The island goes under the flood waters three times under that its life like terrain saturates so reviews its life in a second before its final freeze and its ghost departs the second and vanished final time. Such a drowning in the burst of light prepares the way, its path and self-vanishing.
The boatman over that river Styx between this sunlit shore and the underworld may stop at the lost and re-discovered island to which all myths think there is only a river round where the snake may bite its own tail with purpose or with a chance swirl of spin, its loop by magic self sustained.
We are our own boatman who juggle the fox, the chicken, and the corn across the other side that with only two of them at a time and reversed some trips bring all home safe that one does not consume the other. Yet, from his higher view he solves the puzzle and higher still his mindful vision sees two ways to choose which are the passengers.
Some of us live in this higher world of shells much greater than we have dreamed or with shifts of time dance in the world as if we are like the foxes heeding nature or subdued having lost so tell others to lose their tails. At times but in the chicken's mood back and forth, changing sides just for the sake of moving endless random walking only to return to where we began until the lightning strikes blind creatures with their heads cut off. Then some are just the corn, so long to sprout and dream if then and if no crows consume them.

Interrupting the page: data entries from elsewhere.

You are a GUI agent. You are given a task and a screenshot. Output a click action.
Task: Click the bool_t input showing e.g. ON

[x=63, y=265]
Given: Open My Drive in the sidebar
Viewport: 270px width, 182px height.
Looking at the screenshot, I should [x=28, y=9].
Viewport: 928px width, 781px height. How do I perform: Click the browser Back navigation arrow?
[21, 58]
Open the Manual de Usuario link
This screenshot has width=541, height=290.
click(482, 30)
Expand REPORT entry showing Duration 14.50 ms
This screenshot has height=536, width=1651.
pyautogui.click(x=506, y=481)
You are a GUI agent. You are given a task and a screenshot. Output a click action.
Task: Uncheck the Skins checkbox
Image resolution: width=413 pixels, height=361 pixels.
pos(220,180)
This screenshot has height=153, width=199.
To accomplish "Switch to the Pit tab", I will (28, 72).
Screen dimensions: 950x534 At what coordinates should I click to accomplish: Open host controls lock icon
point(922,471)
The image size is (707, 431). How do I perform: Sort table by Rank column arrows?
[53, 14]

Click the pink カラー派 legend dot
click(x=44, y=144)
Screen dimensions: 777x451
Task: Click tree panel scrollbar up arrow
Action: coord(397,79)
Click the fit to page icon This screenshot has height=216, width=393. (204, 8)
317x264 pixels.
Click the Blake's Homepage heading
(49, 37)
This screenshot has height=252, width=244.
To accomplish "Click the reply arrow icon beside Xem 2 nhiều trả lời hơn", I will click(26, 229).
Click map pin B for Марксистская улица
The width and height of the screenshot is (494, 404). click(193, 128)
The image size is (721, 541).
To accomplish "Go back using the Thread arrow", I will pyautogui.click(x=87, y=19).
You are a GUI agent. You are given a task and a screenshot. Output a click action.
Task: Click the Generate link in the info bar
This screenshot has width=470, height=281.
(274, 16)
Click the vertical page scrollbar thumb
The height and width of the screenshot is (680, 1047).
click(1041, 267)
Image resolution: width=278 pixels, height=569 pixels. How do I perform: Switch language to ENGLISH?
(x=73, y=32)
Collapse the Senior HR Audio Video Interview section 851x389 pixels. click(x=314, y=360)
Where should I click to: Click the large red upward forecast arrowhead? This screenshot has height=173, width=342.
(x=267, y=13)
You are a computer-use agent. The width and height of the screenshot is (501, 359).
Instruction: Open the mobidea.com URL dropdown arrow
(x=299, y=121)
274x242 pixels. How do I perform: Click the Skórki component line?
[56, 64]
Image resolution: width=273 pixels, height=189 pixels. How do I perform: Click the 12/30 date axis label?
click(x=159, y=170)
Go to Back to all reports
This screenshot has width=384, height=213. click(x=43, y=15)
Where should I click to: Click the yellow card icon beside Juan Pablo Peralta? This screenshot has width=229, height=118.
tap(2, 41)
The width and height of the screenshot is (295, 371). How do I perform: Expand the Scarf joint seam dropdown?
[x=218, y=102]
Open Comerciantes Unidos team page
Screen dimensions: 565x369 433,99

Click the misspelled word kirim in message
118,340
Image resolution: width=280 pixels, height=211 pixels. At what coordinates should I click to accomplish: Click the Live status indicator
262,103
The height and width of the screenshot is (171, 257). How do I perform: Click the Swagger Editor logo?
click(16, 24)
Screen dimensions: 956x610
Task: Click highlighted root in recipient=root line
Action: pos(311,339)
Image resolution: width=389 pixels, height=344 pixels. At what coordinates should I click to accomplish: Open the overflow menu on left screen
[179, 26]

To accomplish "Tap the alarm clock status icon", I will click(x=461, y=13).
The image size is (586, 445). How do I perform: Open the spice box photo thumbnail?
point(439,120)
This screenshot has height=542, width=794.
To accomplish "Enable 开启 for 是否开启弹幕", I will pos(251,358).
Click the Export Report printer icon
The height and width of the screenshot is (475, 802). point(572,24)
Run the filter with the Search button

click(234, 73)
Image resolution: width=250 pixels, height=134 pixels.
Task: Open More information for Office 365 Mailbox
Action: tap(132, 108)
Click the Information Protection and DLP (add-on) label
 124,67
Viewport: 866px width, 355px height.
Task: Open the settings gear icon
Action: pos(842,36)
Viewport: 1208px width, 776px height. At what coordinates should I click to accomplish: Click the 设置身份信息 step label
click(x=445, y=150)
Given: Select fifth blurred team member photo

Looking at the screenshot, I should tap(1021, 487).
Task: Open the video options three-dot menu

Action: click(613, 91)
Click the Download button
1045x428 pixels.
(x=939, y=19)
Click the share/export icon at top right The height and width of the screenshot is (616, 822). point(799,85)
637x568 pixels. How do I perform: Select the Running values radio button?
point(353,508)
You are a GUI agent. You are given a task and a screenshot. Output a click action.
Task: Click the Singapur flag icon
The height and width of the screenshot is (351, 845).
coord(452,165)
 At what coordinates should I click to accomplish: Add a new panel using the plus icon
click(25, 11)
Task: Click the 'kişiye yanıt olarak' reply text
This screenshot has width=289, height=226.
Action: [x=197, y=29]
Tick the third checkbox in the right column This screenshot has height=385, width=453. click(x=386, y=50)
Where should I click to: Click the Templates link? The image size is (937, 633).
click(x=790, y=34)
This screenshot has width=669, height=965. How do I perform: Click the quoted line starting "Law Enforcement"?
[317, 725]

I have watched the boatman in his work along the river and when in the concrete desert of city streets and star obscuring lamps felt the buildings, echoes in their granite stone of messages lost to the wind or in holding patterns in crystal lattices that seem alive enough to climb, set tendrils in our trellises, scale, root, and crumble our ivy skyward walls.
I have come to what without its measure as magic anymore in the sunlit day so late an awakening, free as if in us all beyond scale and degree, even the lesser creatures sufficient to their short lives and memories time enough outside of time to find what seems a Spirit again. I know more of the secret, the still half unknown of what we and the world are and can be.
We all rest who reach this unrestrained and justified optimism despite what scaffolding in the emptiness of intelligence or ignorance circumnavigates the held face of the moon far from its dark side.
Thus we ask of walls, shells of our mental universe, with a little more wisdom can pass thru them, even before the imagined beginning or tunnel thru that cave wall that we fancy holds the universe as much as we imagine ours is a limited and isolated realm of mind. I understand better the broken souls, their crust that shifts on mantles, membranes that mold their beating hearts of sparks and stems.
They feel in the way and wary of my all to human shelter that they heal fearing the vague deep source of naked light do deny the inevitable drift or crashing of life's continents and of such a gift of compassion born of love, love the substance there in depth by tragedy itself that there be longing, these lost souls sense but cannot truly believe.
Yet in the here and now as there and then how can they understand without their growing that the unexpected consequence of my dabbling alchemy of esoteric physics is that I see with compassion into their hearts so walk among them, share the water and the wine, net the fish, labor to sift for their gold dust pebbles in a dish. Let us who hath ears and eyes forgive them for they knew not how much more than their earthly dreams they are and still will be.
These islands at the falling rapids, forks in the river, paths that fade slowly a dying species or half tossed away as nature her acorns and apples so replete for those that ripen as this old world keeps on and the source of light renewed. Or that if failed unto others so failed into themselves those that take or lie to what can be, save the narrow chains and parasites on each a universe yet more, thus self unforgiving.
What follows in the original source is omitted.